With what's left over, I try and rename the files to date/time using exif data using namexif or exiftool.. Then a batch sorts the result into year/month folders, and from there I can have a better look. I usually can just move them manually into their proper 'master' folder, or I discover that they are duplicates based on the filenames now given, but somehow different enough that the hash calculations don't match..
The other thing that is happening now is that sources are increasing.. Our family get pictures of ourselves sent to us, videos from other parents at the dance performance, etc.. When these are sent via an app they lose all exif data, and if you are lucky they get some sort of date/time reference in the filename created on the device so at least you know when you received it. And I'm an Android user, but my daughter is iPhone all the way.. I still do not understand the file system on that thing, or her macbook, or her tablet.. But she creates stuff we want to save and back up all the time.
I was really hoping the 'similar picture search' would be helpful here. I had been using a very very old no longer supported app for this, that sometimes even works semiautomatically sorting similar photos out based on specific properties (file size, last modified date, pixel dimentions, etc..), but it doesn't work reliably (I believe it was written in the 2000/XP days), and I always double check its sorting afterwards anyway.. It isn't specific enough.
What this app did have, which I cannot seem to figure out in AllDup, is that once all these 300,000 files are analysed, you can save that data for re-use! Same with your 2nd folder.. It literally takes 24-36 hours to do the analysis, so that is a real life saver if you want to shut down for the night and start sorting again tomorrrow.. You can also set the percentage match from say 100% to 98% and re-compare instantly. I can't figure that out either..

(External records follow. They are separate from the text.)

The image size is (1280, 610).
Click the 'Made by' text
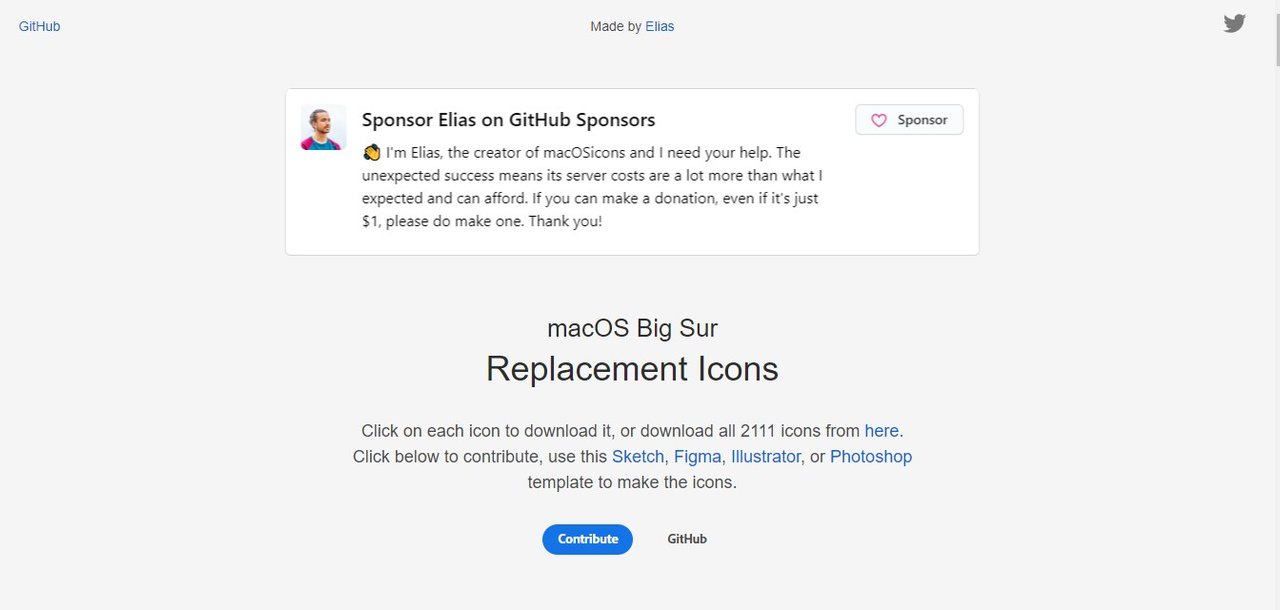point(616,27)
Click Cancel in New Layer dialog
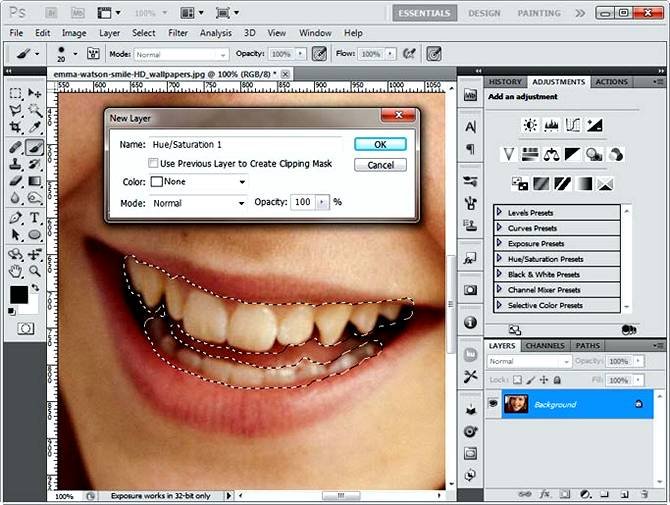The image size is (670, 505). tap(380, 165)
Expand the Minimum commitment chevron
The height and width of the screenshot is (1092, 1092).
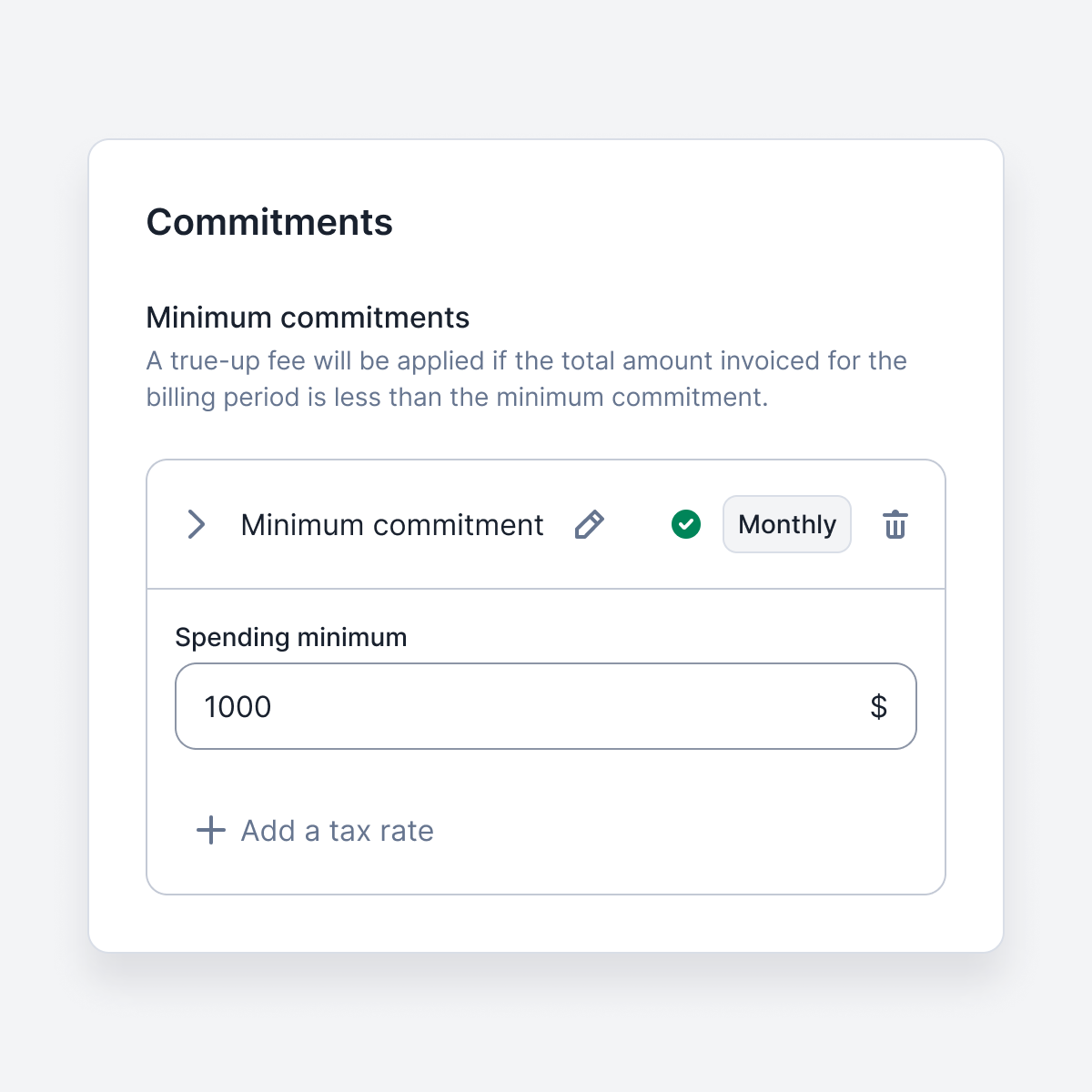[197, 524]
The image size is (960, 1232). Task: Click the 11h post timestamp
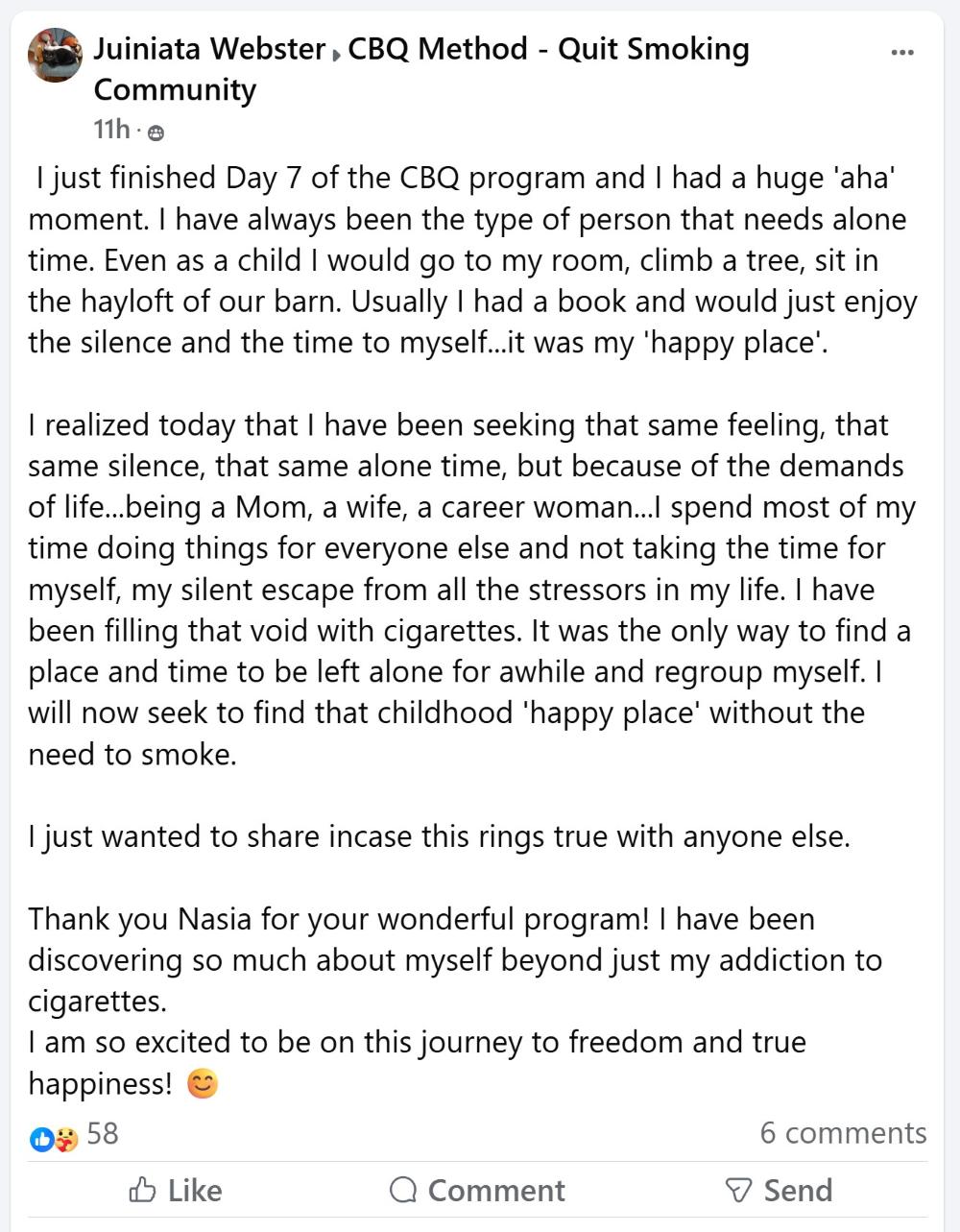pyautogui.click(x=110, y=129)
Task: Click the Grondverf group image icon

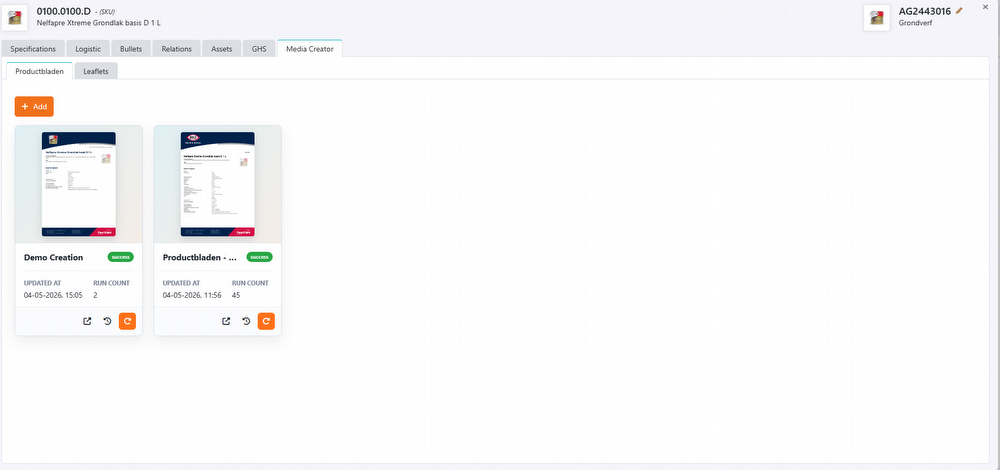Action: (x=877, y=18)
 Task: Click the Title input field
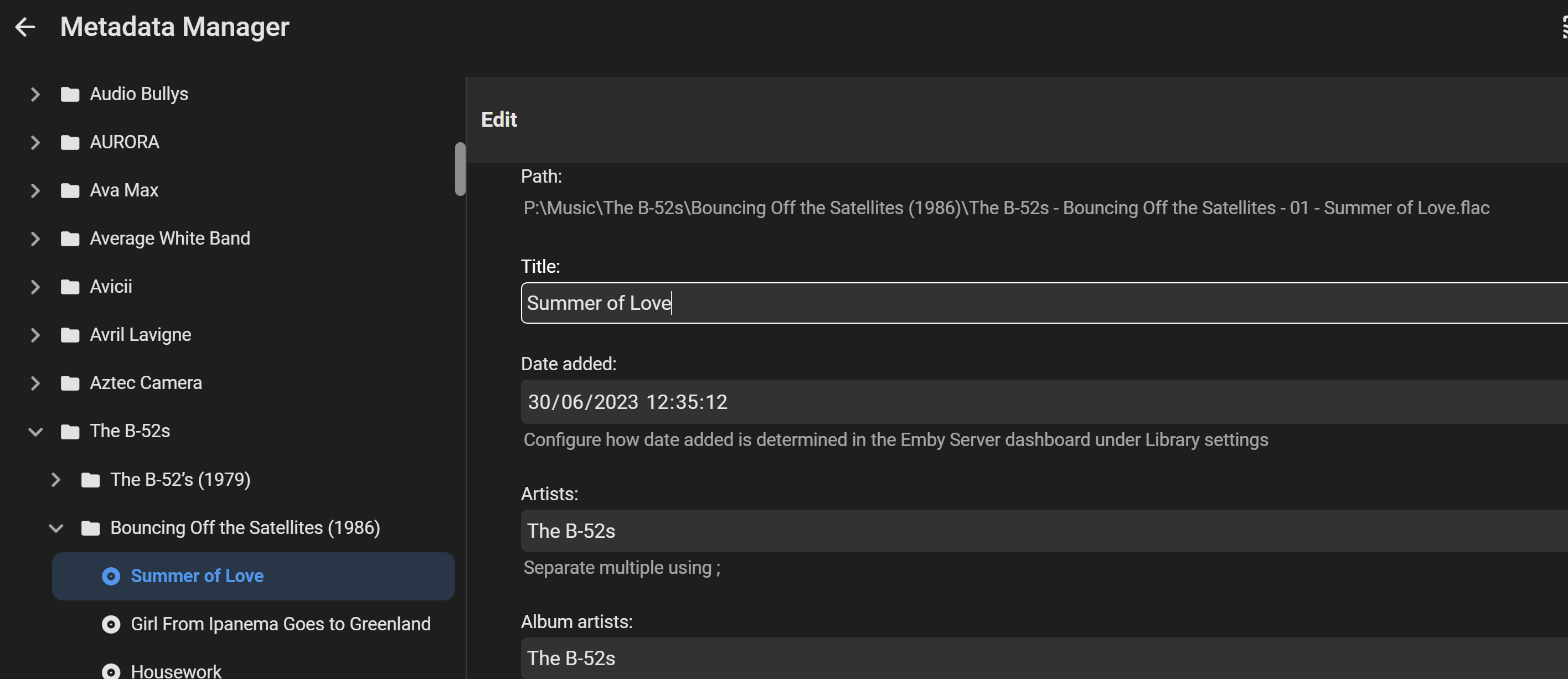coord(1035,303)
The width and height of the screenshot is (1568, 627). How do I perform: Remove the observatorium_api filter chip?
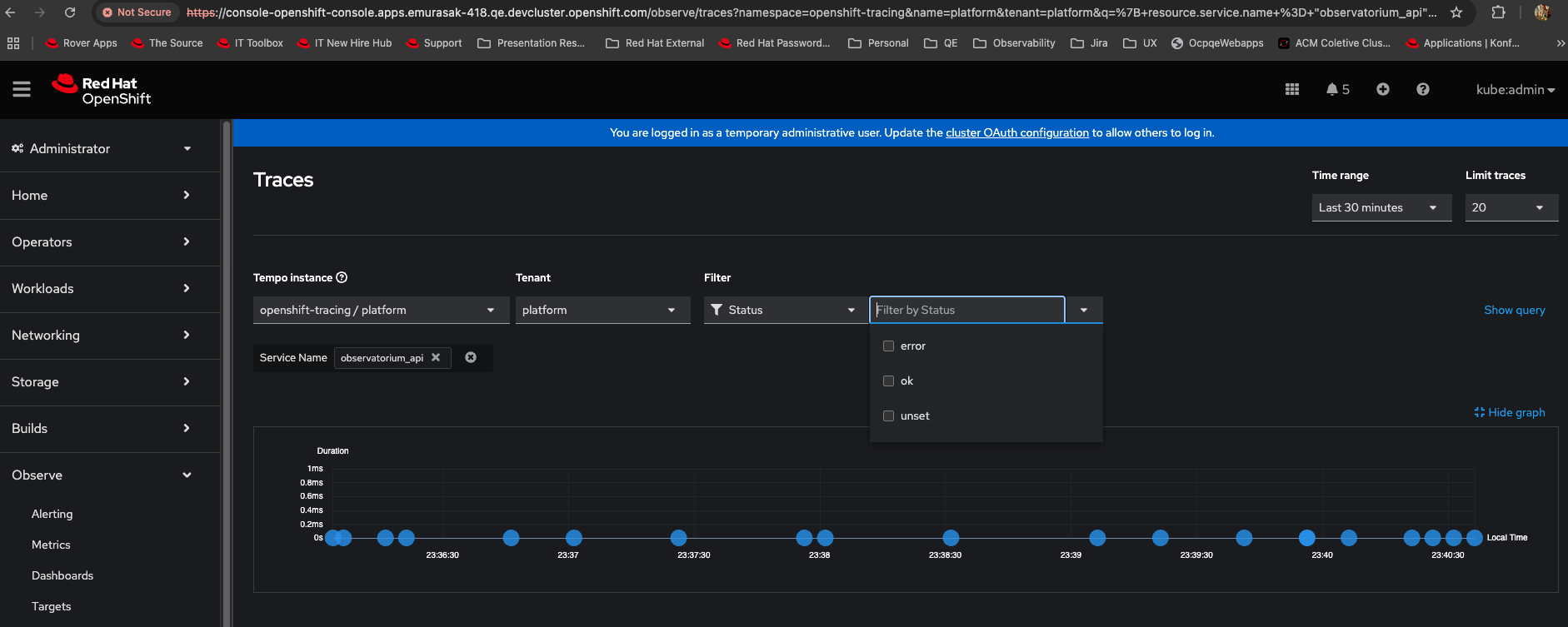[436, 357]
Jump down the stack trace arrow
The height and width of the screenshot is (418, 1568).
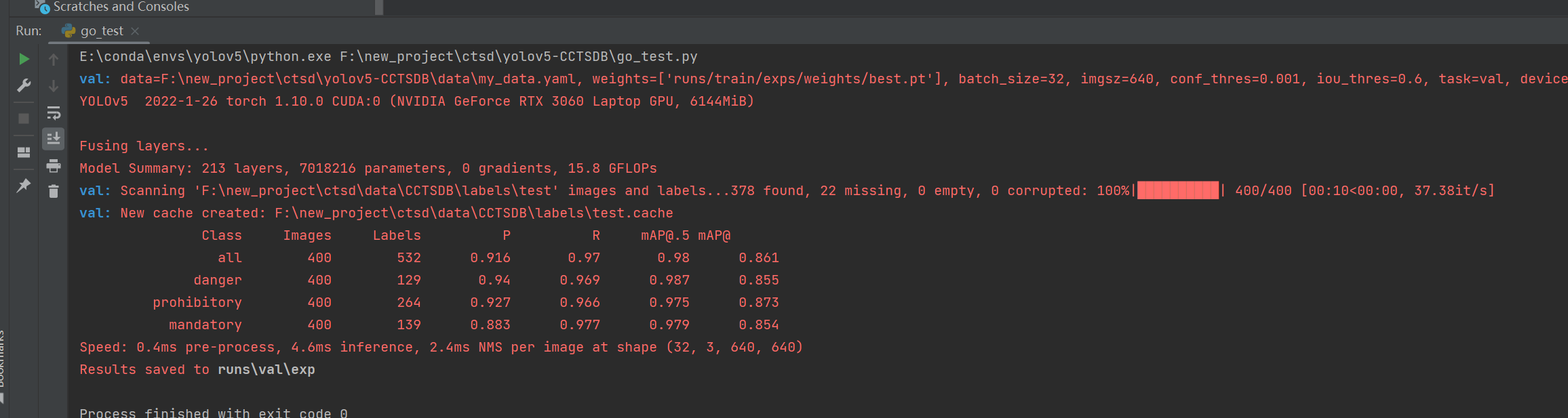[x=54, y=86]
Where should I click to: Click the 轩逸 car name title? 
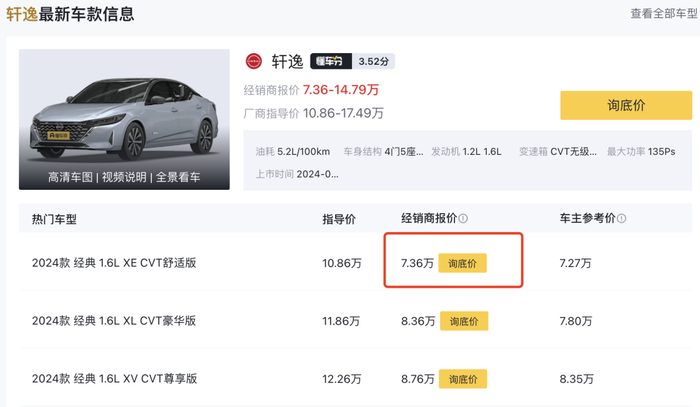(287, 61)
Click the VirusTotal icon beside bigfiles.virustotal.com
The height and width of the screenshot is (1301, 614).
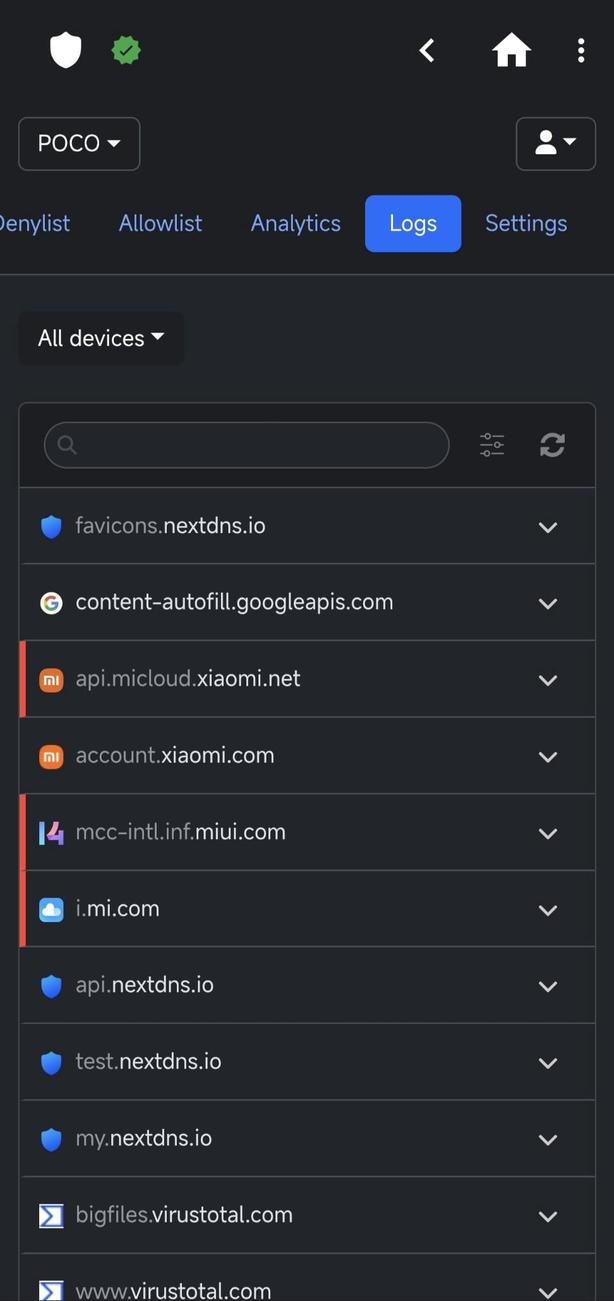(x=51, y=1216)
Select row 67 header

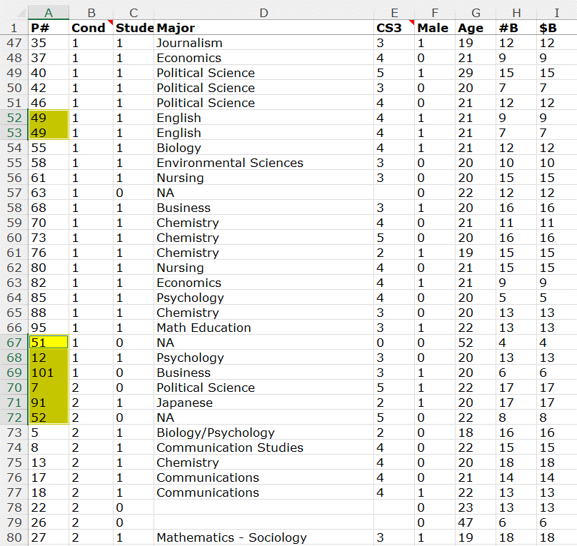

My first search actually only found 20 matches between the master folder and an old iphone import of about 3000 images.. At 100%.. So if there were rotations, croppings, filters, stickers added etc. , I would lower the percentage and look again. I cannot find a way to do that in AllDup without re-analyzing the whole folder of files, so that means to check for a 95% match costs another 24 hours of processing..
So is it possible to save the analysis data? Even if it can't be updated, you can sort through a lot before having to re-create it again, and the re-creation can be scheduled..
If not and the re-compare with a different percentage is possible, can someone please detail how to do that for me?
I have not tried AllDup with video comparison yet, but if that is possible, also some hints..?? (For instance being able to delete a 'whatsapp' compressed version of a video you have the original of.. Maybe even if you cropped the beginning and end of the video off before sending it..??
All the online help I can seem to find so far is just about smaller groups of files, which doesn't really help me much.. I'm trying the pHash method, which is slower but more detailed, I'd rather do it once and get it right, and the description of that method seems quite thorough..
Advance thanks!
Roy Flint
Similar Picture Search, Can you save the database somehow?
-
- Site Admin
- Posts: 4069
- Joined: 04 Oct 2004, 18:38
- Location: Thailand
- Contact:
Re: Similar Picture Search, Can you save the database somehow?
With the search method Similar pictures you can use AllDup's database feature to store the calculated checksums in the database to reuse them with another search. See description in the manual.